## [Selection]
<<<<

April 24, 2019

Washington Wire: Ask Congress to Support Federal Investment in Workforce Training

03/21/2019

Take Action: Ask Congress to Support Federal Investment in Workforce Training  

 
We need your help to ensure that Washington supports critical job training and technical education policies and promote careers in manufacturing. The House of Representatives and the Senate are working on a rewrite of the Higher Education Act (HEA). The reauthorization of HEA provides Congress with an opportunity to support vital Career and Technical Education (CTE) programs to address the needs of the manufacturing industry and help close the skills gap.
 
Members in both the House and the Senate have reintroduced vital workforce development and CTE legislation such as the JOBS Act and the College Transparency Act. The JOBS Act (S. 839) introduced by Sens. Tim Kaine (D-VA) and Rob Portman (R-OH), expands Pell Grant eligibility to allow the use of grants for short-term credentials. The College Transparency Act (H.R. 1766/S. 800) introduced by Reps. Paul Mitchell (R-MI), Raja Krishnamoorthi (D-IL), Elise Stefanik (R-NY), and Josh Harder (D-CA) in the House and Sens. Bill Cassidy (R-LA) and Elizabeth Warren (D-MA) in the Senate, provides transparency for students regarding tuition and postsecondary outcomes.
 
Job recruitment, training, and placement, as well as advanced technical education, are critical to the future of manufacturing in America. We need Washington to pass a law supporting industry recognized credentials, expanding grants to include short term skills training, and educating parents and students about college debt and manufacturing career opportunities.
 
We need you to contact your Representatives and Senators today and ask them to support and cosponsor the JOBS Act and the College Transparency Act. Please click here to send a letter today promoting careers in manufacturing.

>>>>

## [Records]
<<<<

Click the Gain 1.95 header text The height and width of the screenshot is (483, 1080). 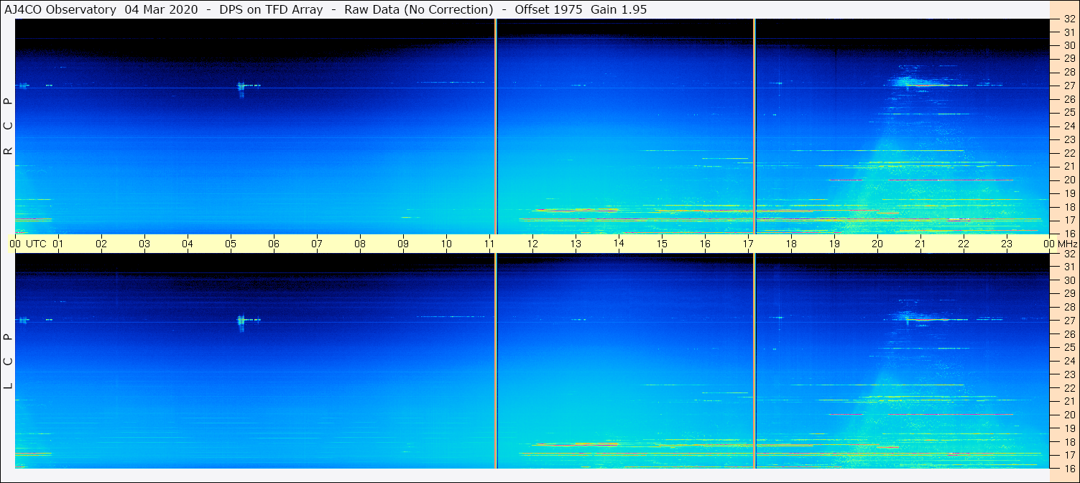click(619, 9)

>>>>
<<<<

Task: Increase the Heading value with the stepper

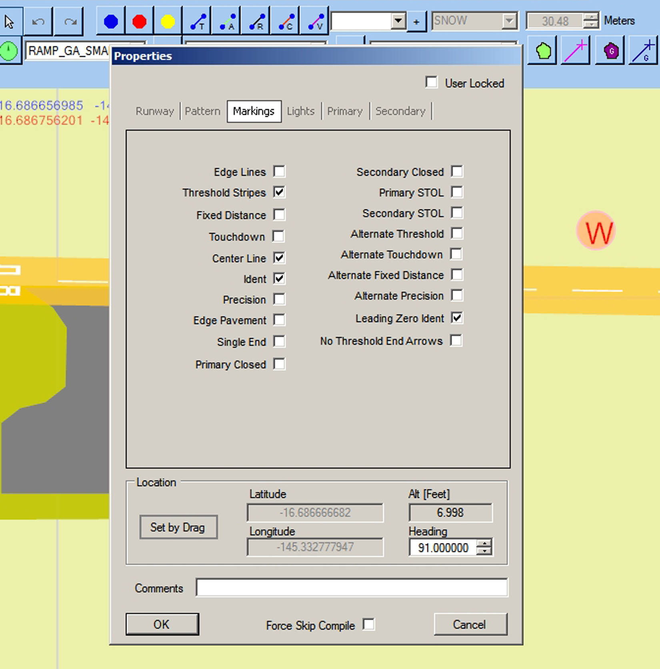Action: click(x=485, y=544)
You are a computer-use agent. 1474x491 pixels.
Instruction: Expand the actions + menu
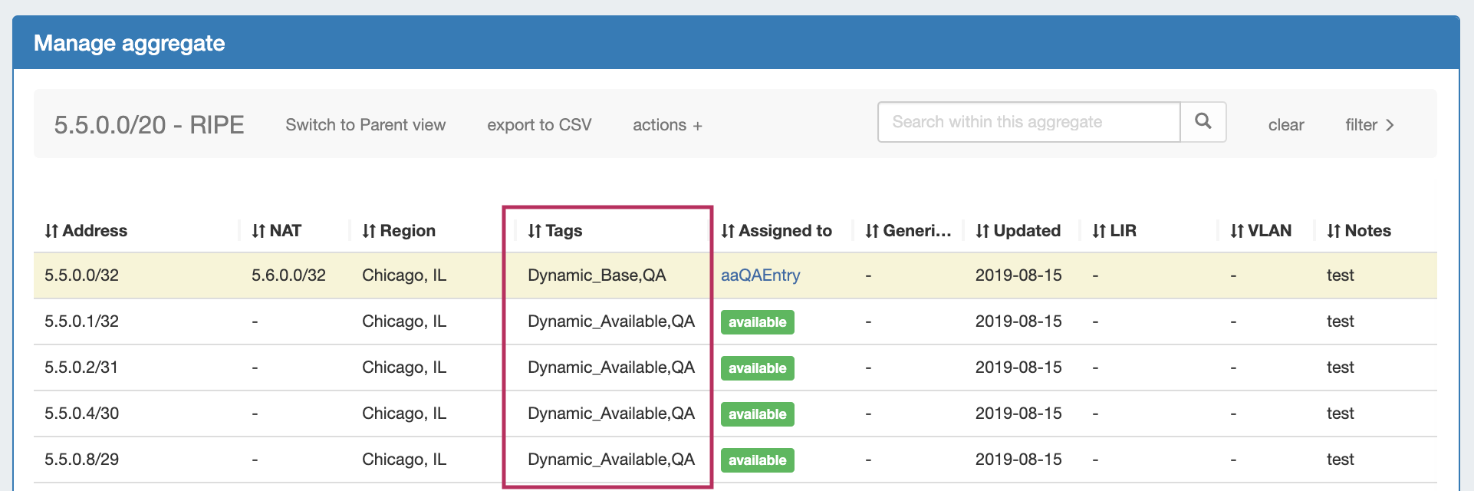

>>>>
<<<<

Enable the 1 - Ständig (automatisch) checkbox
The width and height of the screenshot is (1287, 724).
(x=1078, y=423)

>>>>

## [Directions]
1. Output the part of the workforce training alert between "Washington Wire: Ask" and "the skills gap.", inclusive, word for word.
2. Write the next part of the workforce training alert, picking up right after its final sentence.

## [Responses by task]
1.
Washington Wire: Ask Congress to Support Federal Investment in Workforce Training

03/21/2019

Take Action: Ask Congress to Support Federal Investment in Workforce Training  

 
We need your help to ensure that Washington supports critical job training and technical education policies and promote careers in manufacturing. The House of Representatives and the Senate are working on a rewrite of the Higher Education Act (HEA). The reauthorization of HEA provides Congress with an opportunity to support vital Career and Technical Education (CTE) programs to address the needs of the manufacturing industry and help close the skills gap.

2.
Trump Administration Releases Proposals to Reform the Higher Education Act
 
At the beginning of this week, the Trump Administration released a list of principles to reform the Higher Education Act (HEA). Congress has not fully reauthorized HEA since 2008, making only minor changes when it extended the law in 2013. One Voice supports many of the Trump Administration’s HEA reform principles which include supporting partnerships between employers and postsecondary institutions and expanding Pell Grant eligibility to short-term programs.
 
Besides supporting the administration, One Voice is working with leading policymakers in Washington to expand the HEA to treat credentials equally with two and four year degrees and allow Pell Grants for short-term skills training. One Voice has also endorsed several bipartisan bills focusing on career pathways, supporting community colleges partnering with local industry, and allowing employers to claim up to $5,250 in tax credits for helping employees repay student loans. With the introduction of the administration’s principles for HEA reform, along with Senator Lamar Alexander (R-TN), Chairman of the Health, Education, Labor and Pensions committee stated intent to renew HEA during this congressional term, sources are expecting congressional committee hearings on HEA this spring. Click here to view the Trump Administration’s HEA reform proposal.

 

 

 
Labor Department Proposes New Overtime Rule
 
On March 7, the Labor Department announced its proposal to revise the overtime exemption rule issued under the Fair Labor Standards Act. Under the current rule, employers must pay their employees making a salary below $455 per week ($23,660 annually) overtime if they work more than 40 hours per week. The agency claims the new proposed rule will make an estimated one million more American workers eligible for overtime pay.
 
The Labor Department’s proposed rule includes:
 
  • Increasing the minimum salary required for an employee to qualify for exemption from the currently-enforced level of $455 to $679 per week ($35,308 annually);
  • Increasing the total annual compensation requirement for “highly compensated employees” (HCE) from the currently-enforced level of $100,000 to $147,414 per year;
  • Allowing employers to use nondiscretionary bonuses and incentive payments (including commissions) that are paid annually or more frequently to satisfy up to 10 percent of the standard salary level;
  • Not changing the job duties test, which exempts minimum wage and overtime pay requirements for executive, administrative, professional, outside sales and computer employees; and
  • Committing to periodic review to update the salary threshold. An update would continue to require notice-and-comment rulemaking.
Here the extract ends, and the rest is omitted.